Task directions: All lines in the entries below that hold "Given" make up the answer.

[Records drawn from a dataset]
- - - - - - -

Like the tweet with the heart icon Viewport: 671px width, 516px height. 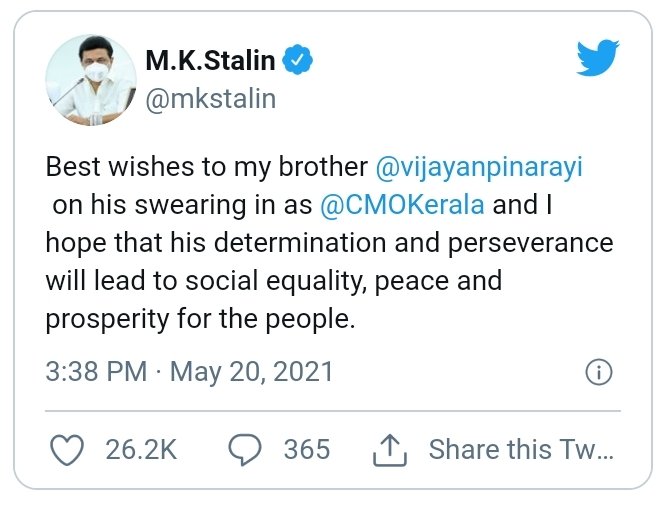[66, 451]
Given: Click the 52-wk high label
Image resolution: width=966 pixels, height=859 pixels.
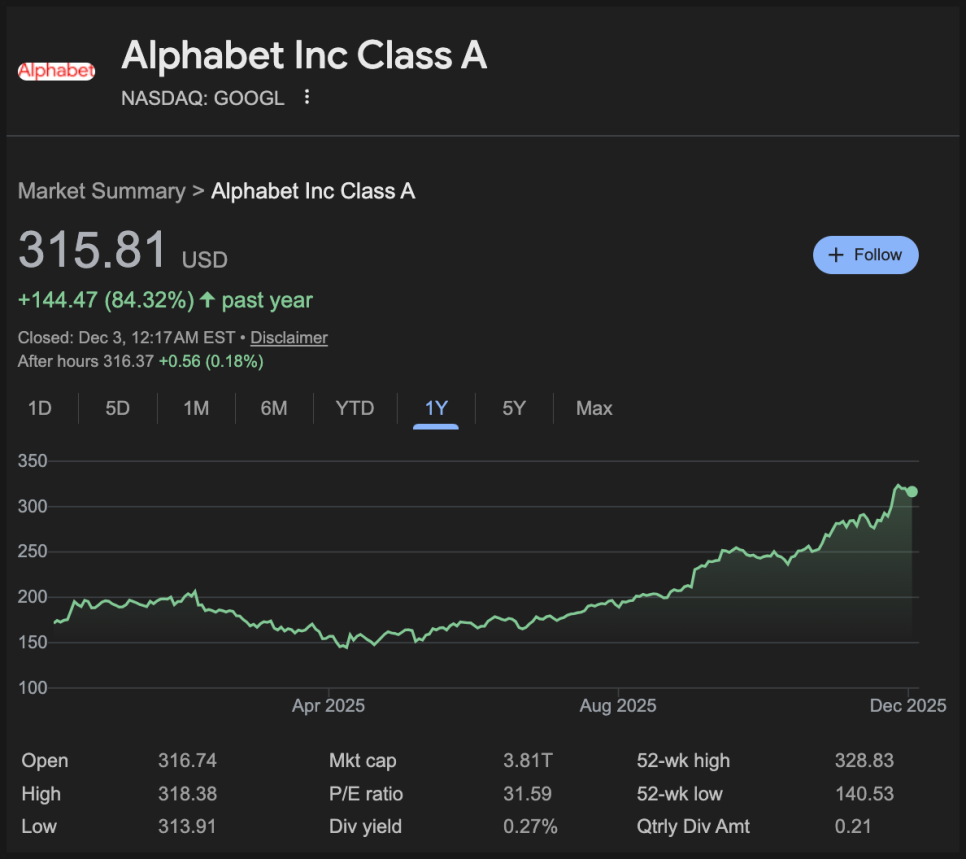Looking at the screenshot, I should click(x=683, y=761).
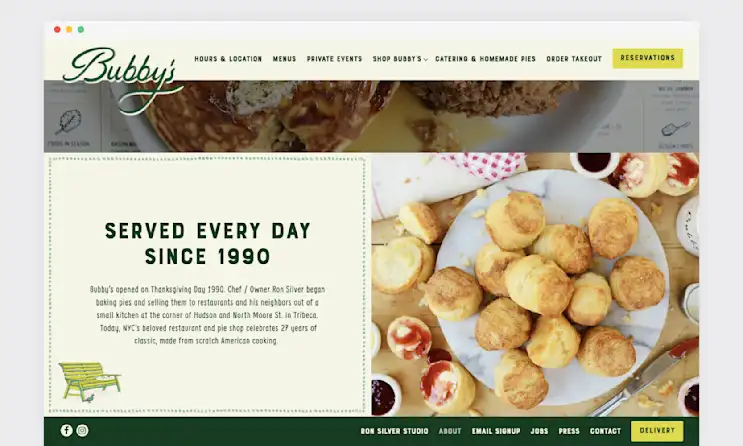The image size is (743, 446).
Task: Open Ron Silver Studio footer link
Action: pyautogui.click(x=394, y=431)
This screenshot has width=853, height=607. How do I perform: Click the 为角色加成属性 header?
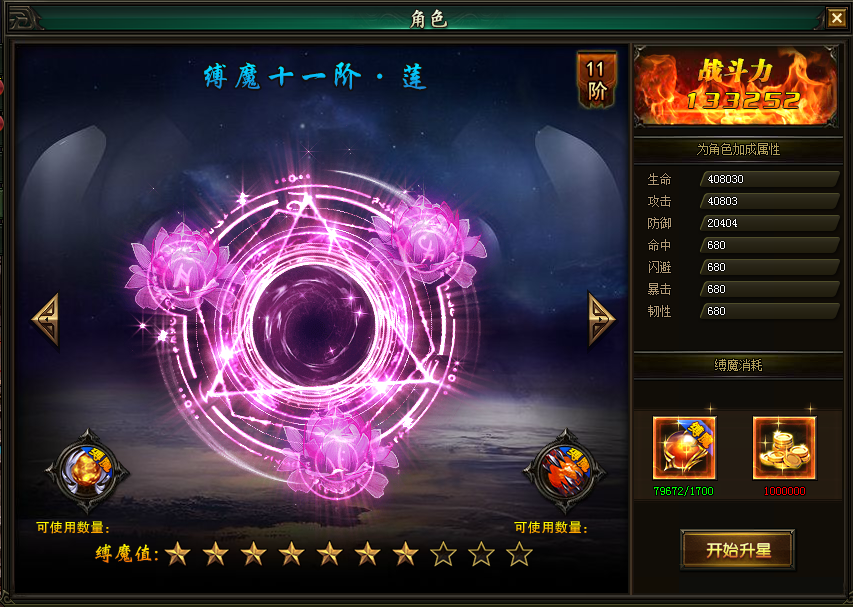[x=738, y=150]
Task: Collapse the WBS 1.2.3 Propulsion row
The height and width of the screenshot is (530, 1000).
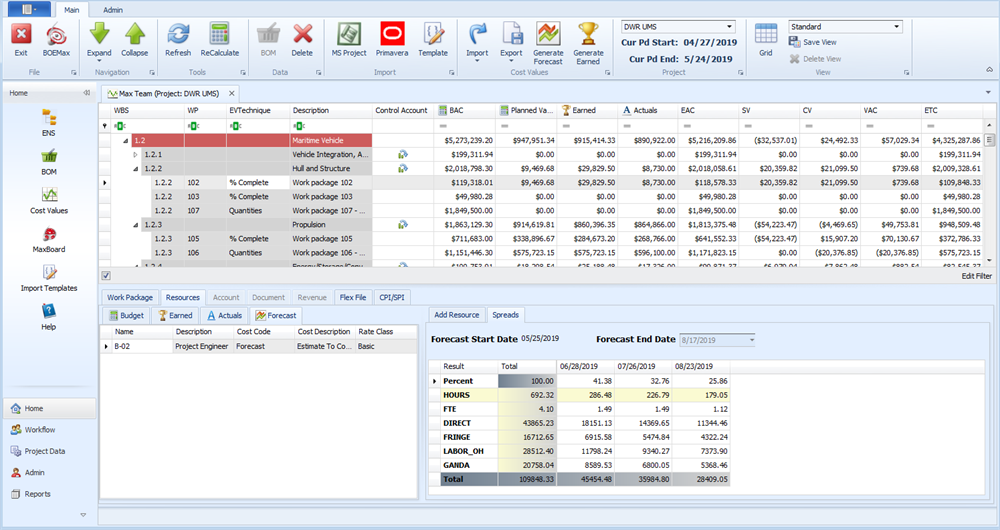Action: [136, 225]
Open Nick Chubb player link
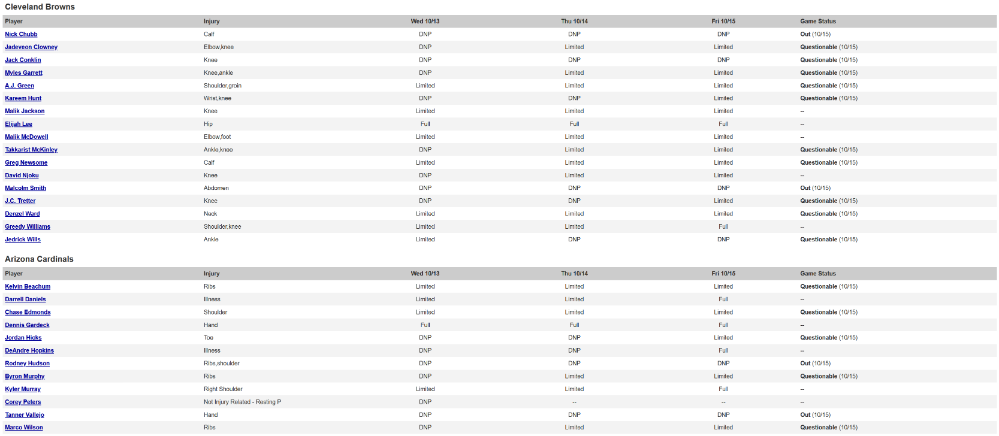Image resolution: width=999 pixels, height=436 pixels. pyautogui.click(x=21, y=34)
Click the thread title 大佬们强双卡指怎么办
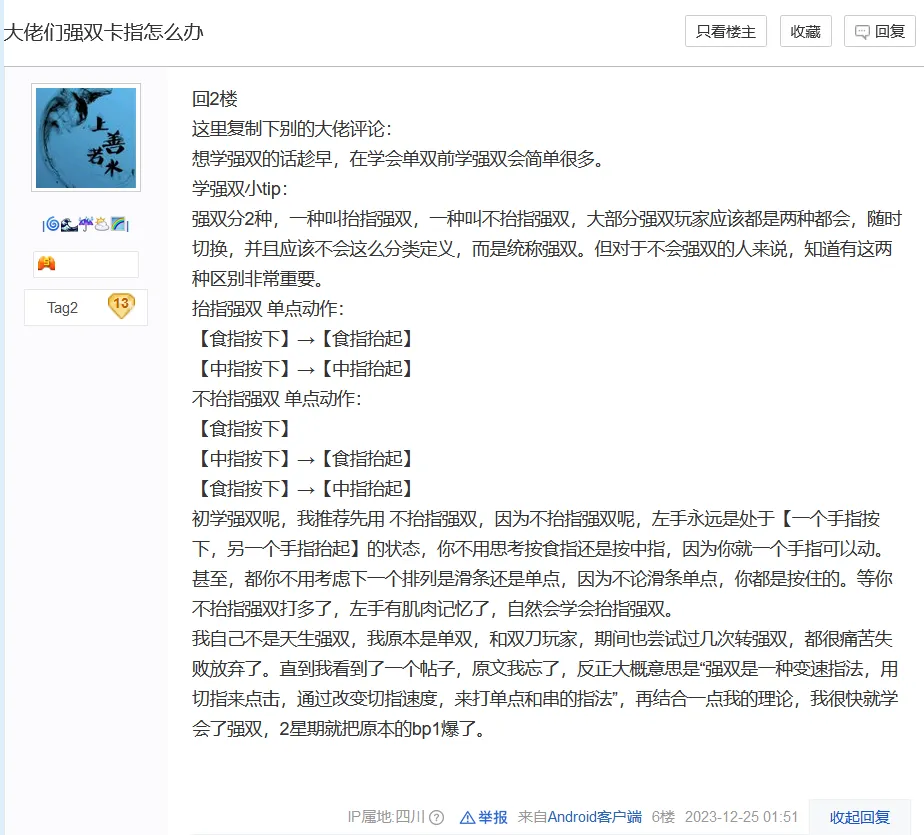This screenshot has height=835, width=924. coord(103,32)
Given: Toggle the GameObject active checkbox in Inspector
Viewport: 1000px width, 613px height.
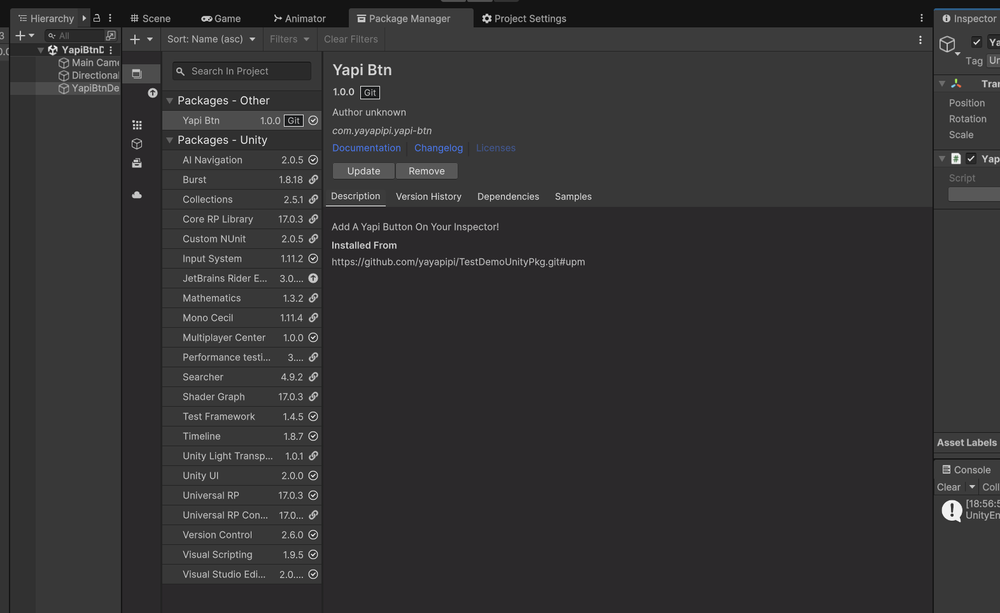Looking at the screenshot, I should 977,43.
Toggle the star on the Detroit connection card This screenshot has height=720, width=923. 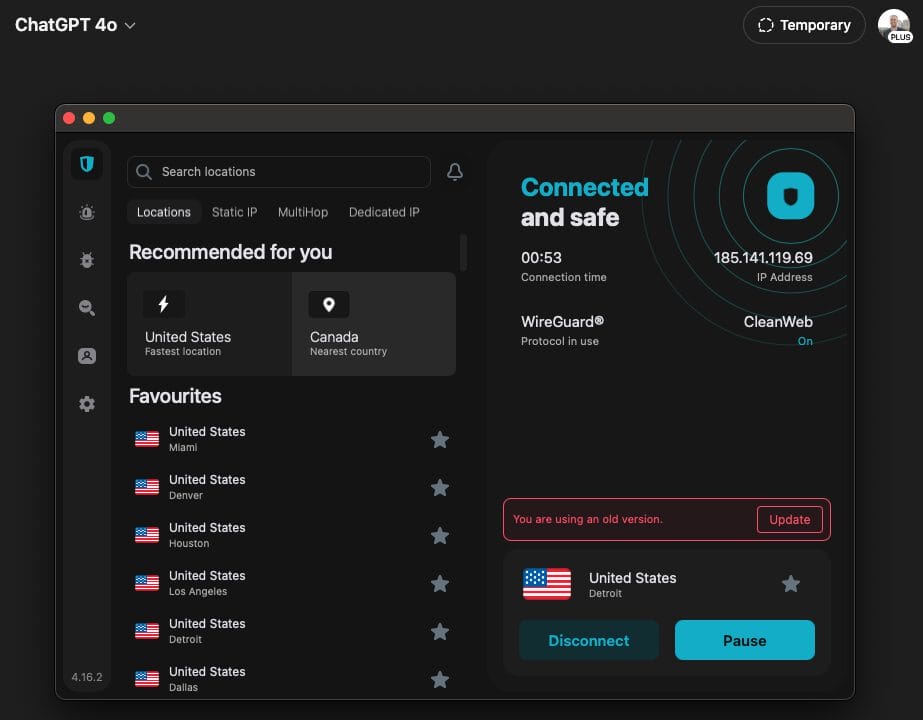791,583
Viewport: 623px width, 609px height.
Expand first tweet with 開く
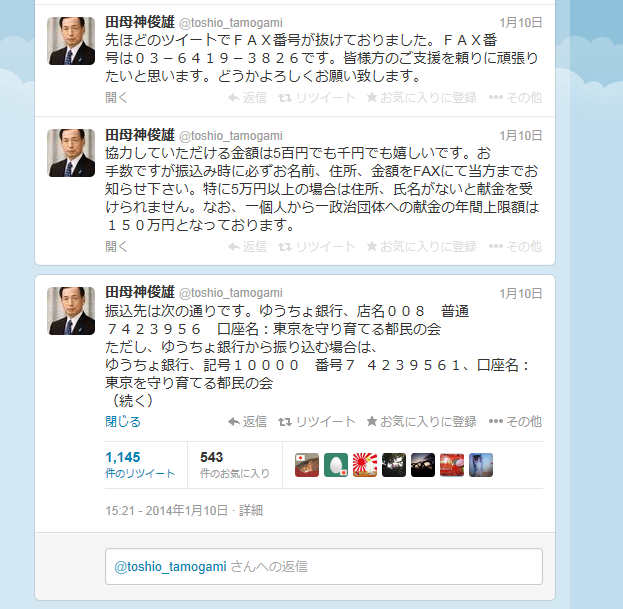point(116,97)

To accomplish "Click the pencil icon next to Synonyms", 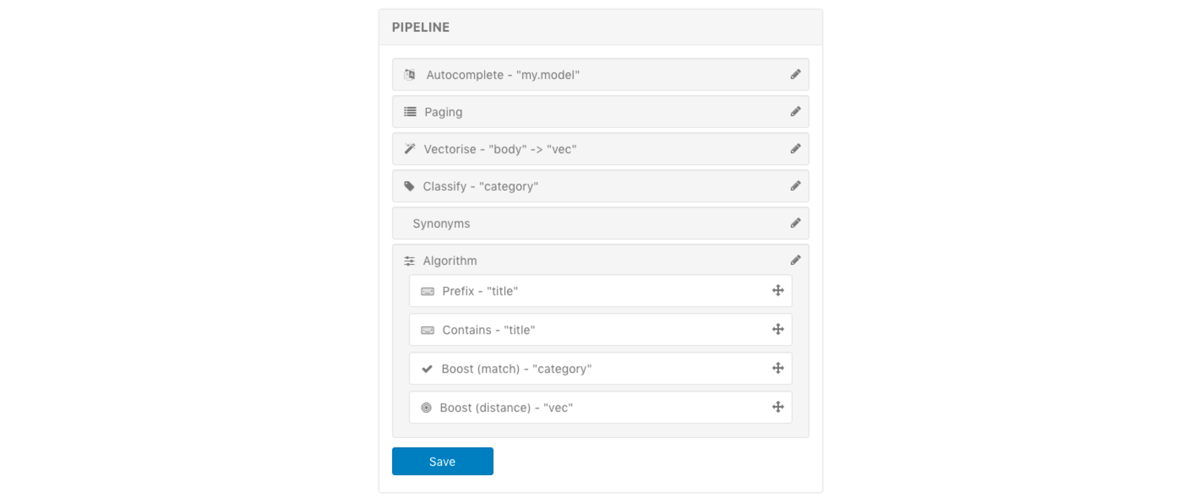I will pyautogui.click(x=796, y=223).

- - - - - - -

Problem solution:
Given: Click the 52-wk high label
Given: Toggle the GameObject active checkbox in Inspector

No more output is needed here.